Methland: The Death and Life of an American Small Town -- Nick Reding -------- 3.5 Stars

Recently I finished the eye-opening Methland by a young author named Nick Redding. This book was the most recent pick in the occasionally (but far more often lately) visited book club that I belong to. As you can probably gather from the title, it's a book about crystal meth and it's affect on America. What's pretty cool about this book was the way Redding tells the story of meth through the story of people.

Often books that deal with more 'academic' topics are told through dry, nondescript texts. One of the real joys of reading Methland was Redding's ability to really tell a story about people's lives which then provides the fodder to allow him to make whatever insights necessary to explain the problem of Meth in America. His story is about a dozen individuals living in Iowa and how their lives are affected daily by the prevalence of crystal meth in society. Their stories are rich, characters are well textured and the themes multi-tiered. Trust me that it's easy as a reader to relate/feel for the characters which makes it easy to follow and care for their stories.
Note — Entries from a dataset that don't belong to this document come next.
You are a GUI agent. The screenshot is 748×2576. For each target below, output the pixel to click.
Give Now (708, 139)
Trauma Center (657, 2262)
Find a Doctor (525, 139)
Perhaps what is most interesting about the book, which his well described characters help make the reader readily understand, is how incredibly significant and unfortunate the current meth problem is in America. In a lucky stroke of coincidence for me, less than two months before starting this book, I began (and just finished) watching the AMC drama Breaking Bad. For those not in the know, Breaking Bad, is an incredibly well acted drama about a chemistry teachers exploits into the crystal meth production and selling world (simply awesome show -- go check it out or at least watch the new episodes starting in March). Although fictional, like Methland, the stories of Meth and it's affect on an average user is pretty overwhelming.
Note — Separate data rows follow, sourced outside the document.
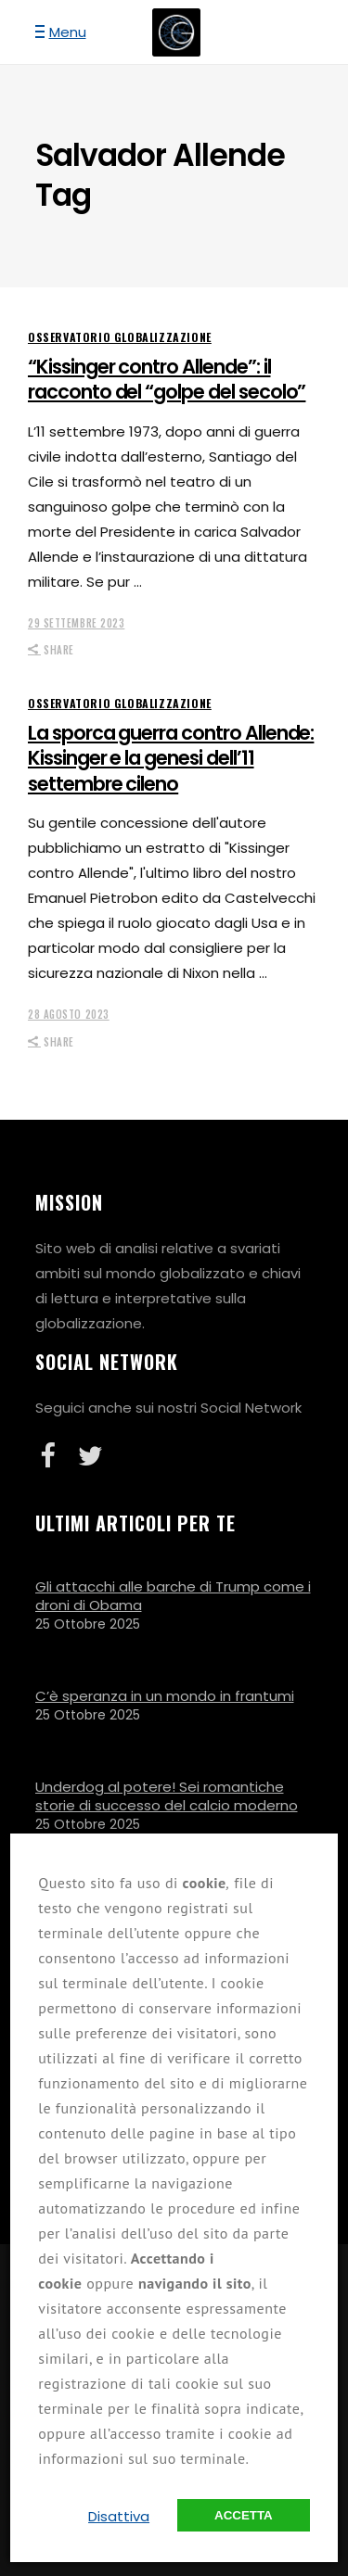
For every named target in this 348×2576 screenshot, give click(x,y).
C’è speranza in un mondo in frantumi (164, 1696)
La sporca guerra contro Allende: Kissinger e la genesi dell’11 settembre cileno (171, 758)
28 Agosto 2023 (69, 1014)
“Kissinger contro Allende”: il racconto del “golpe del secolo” (166, 379)
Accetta (243, 2515)
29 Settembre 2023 (76, 622)
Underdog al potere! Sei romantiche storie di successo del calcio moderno (166, 1796)
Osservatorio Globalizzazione (120, 337)
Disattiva (118, 2516)
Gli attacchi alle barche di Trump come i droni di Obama (173, 1596)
Redding often assesses and offers his opinion about the meth epidemic after telling one story or another. One of his major themes is the relationship between meth's positive usage consequence -- energy and strength to work hours and hours at one time and one underlying American 'value' we hold -- the ability to be disciplined and hard worker. Ironic that a drug that so many Americans find 'evil' allows people to fulfill the very societal values we find most pivotal.

This 'positive' consequence of meth (working for hours) also happens to be biggest explanation for WHO ends up using the drug. Often, the meth user will be someone from a poor or meager household who will do anything to try to get ahead. Redding writes about this relationship convincingly and often and concludes that much of the meth usage is on the rise because the changes in our economy and especially the effect of that change in rural areas.

Another fascinating theme was Redding's description of simply how easy it is to produce the drug, both on a small and large scale level. He repeatedly shows people who can literally make the drug while riding a bike all the way up to the high level dealers making some of the purest type of meth possible. What's bizarre about meth, however, is that all of the ingredients can be purchased legally. This, perhaps more than any other precondition, is the biggest reason for meth's popularity and exponential growth of usage in America in the past decade.

Redding delivers a number of other noteworthy points and even includes some well received (by me) suggestions about solutions to this bewildering problem. You can read the book to find out the specifics, but I'll give you a hint that the reasons for the problem involve corporate greed and the continued need to keep political power (i.e. big business/government).

Overall, I would strongly recommend this book for anyone who either has an interest in the meth epidemic and it's affect on average Americans or people who want to get a real feel for how meth changes and ruins lives. Most of the stories in this book are not uplifting and more than once you can't help but feel that it's an unsolvable problem. Nonetheless, to learn about how meth came to it's current prominence, while at the same time, looking for ways to correct this problem and save lives captivate the reader's experience.